It’s understood that through our training, London taxi drivers have an impressive grasp of the city in which we ply our trade. While our knowledge of the geography of London is sound, we are sometimes deficient in other forms of knowledge: namely car mechanics. In my experience I’ve found that cab drivers have little more mechanical knowledge than the civilian car driver. We concentrated all our energies on passing the Knowledge of London and had little contact with the vehicle we would eventually need to rely on for our living. I’ve been caught out many times when the cab has played up: sometimes things have happened beyond my control, while on other occasions having a better knowledge of mechanics would have made my life easier. My most recent breakdown resulted in a very expensive repair and an enforced holiday, just over a week after my real holiday.

I was driving into London on only my sixth work day following a relaxing week in the sun. I was about a mile from my home in Leighton Buzzard when the cab lost power. I crawled into a layby with smoke billowing out the back. I called the cavalry.

The RAC man spent a fair bit of time poking and prodding under the bonnet and consulting his laptop. After much deliberation, he said he thought I had at least one injector out. Rather than spend a depressing day at the garage, I let him tow the cab to Luton Cabs, while I walked back along the verge of the busy A505 into town. I caught a bus to the pub, which is my default action following such trauma.

I feel inadequate being at the mercy of others. Over the years I’ve paid a lot of money for parts that I don’t fully understand: wishbones, bushes, anti-roll bars. I tell myself that expense is inevitable because these parts wear out quickly due to the rigours of London’s roads; particularly all those speed bumps. I don’t really know what an injector is: I can guess what it does, but I don’t know what it looks like – or what it costs to replace. Then there are those mysterious radiators and water pumps. And the various sections of radiator hose that all too frequently need changing: hoses that seem surprised at being asked to handle hot water every now and again. Radiators have given me a lot of grief. The fluid in the expansion tank stays at the same level for months, then it suddenly plummets and there’s steam and hot fluid everywhere. Last but not least are the batteries and alternators that serve you well for a couple of years, then suddenly let you down and leave you stationary in the middle of London.

On this occasion it appeared to be an injector problem. But it wasn’t. It was far worse than that. My worst fears were realised: I needed a new engine. My 2011 TX4 has done over 290,000 miles; mostly motorway miles due to my living in Northampton, then Bedfordshire. It’s a lot of miles, and I knew that the engine could go at any time. I was thinking about selling the cab before its inspection in March and buying a new one. That plan’s gone to the wall, as have my emergency savings.

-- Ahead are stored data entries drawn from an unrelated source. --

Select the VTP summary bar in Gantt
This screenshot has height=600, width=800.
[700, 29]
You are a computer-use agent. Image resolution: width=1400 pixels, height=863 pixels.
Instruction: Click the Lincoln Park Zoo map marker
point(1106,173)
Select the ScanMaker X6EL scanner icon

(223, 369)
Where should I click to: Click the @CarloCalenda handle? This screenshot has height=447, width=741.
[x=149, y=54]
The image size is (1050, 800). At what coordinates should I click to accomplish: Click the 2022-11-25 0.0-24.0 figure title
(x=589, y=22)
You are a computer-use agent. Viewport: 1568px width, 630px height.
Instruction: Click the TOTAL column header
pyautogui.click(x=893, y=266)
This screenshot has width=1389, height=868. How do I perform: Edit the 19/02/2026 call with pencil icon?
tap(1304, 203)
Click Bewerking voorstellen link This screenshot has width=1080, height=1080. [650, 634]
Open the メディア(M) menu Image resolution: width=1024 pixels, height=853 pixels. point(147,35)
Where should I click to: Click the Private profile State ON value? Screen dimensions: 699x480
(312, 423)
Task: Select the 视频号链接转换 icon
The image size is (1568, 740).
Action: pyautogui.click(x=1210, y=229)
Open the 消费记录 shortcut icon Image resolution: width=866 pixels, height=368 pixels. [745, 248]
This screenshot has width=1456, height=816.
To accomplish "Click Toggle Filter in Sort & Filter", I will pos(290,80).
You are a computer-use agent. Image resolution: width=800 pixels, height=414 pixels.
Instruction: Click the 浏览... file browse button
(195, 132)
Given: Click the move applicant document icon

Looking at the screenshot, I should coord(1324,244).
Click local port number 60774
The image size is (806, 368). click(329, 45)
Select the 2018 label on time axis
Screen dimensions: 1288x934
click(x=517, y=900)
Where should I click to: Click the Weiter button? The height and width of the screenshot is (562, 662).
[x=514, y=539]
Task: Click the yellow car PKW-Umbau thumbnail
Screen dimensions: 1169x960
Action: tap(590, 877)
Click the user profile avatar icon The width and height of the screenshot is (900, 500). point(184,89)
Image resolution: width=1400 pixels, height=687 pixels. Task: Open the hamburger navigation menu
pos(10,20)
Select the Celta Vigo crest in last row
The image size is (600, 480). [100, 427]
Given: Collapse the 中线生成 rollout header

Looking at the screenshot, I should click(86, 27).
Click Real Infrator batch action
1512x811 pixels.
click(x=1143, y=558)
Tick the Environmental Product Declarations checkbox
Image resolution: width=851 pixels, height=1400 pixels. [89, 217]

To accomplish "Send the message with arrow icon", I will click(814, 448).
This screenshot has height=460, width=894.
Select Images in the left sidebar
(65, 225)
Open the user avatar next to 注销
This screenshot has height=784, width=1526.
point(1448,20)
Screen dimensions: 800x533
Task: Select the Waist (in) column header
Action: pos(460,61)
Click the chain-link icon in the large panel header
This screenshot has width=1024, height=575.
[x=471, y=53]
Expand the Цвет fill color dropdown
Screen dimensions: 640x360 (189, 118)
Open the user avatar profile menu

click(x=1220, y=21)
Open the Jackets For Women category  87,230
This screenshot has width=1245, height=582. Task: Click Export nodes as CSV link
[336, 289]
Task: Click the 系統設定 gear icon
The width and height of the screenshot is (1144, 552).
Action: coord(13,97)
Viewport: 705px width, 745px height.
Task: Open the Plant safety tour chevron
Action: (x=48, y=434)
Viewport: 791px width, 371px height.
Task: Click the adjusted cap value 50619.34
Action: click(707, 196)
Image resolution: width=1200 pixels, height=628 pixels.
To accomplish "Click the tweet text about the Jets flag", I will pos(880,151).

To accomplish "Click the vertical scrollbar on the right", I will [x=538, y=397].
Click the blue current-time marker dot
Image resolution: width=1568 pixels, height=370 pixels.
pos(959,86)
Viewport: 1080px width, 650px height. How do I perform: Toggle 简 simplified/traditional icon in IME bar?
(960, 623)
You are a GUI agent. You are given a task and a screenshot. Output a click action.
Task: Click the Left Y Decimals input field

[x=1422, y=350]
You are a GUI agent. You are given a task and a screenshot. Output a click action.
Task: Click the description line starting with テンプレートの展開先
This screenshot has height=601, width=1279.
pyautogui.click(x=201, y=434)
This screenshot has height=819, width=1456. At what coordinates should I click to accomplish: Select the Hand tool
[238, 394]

It’s not just the cost of the new engine, it’s the time off. I can get on with my writing, but it was costing me money going into town every two days to go food shopping. I can’t go into town without having a pint or two to make the trip worthwhile. Just as diesel fuels our cabs, beer fuels the writer. Reviewing my work in the pub provides satisfaction, but the costs add up when you’re doing it so often.

Even though I’m back working I’ll eventually need to change some of the parts mentioned above before I can change the cab. Now the engine’s gone, the next fear is that my ageing cab might need a new gearbox in the near future. I’ve been driving really carefully since I got the cab back. I had lots of work done while the cab was in the garage, including an MOT. I’ve been told I’ll need a new trailing arm next service. Trailing arm? I’m sure they make these names up.

Anyway, I’ll review the issue next year. I’m nervous about buying a new cab though. There are still no affordable e-cabs on offer and the charging infrastructure still needs building up. Someone told me there are two new charging points in the town centre, but it’s still not enough. Maybe things will have improved in eighteen months’ time when I’ll think again about trading up.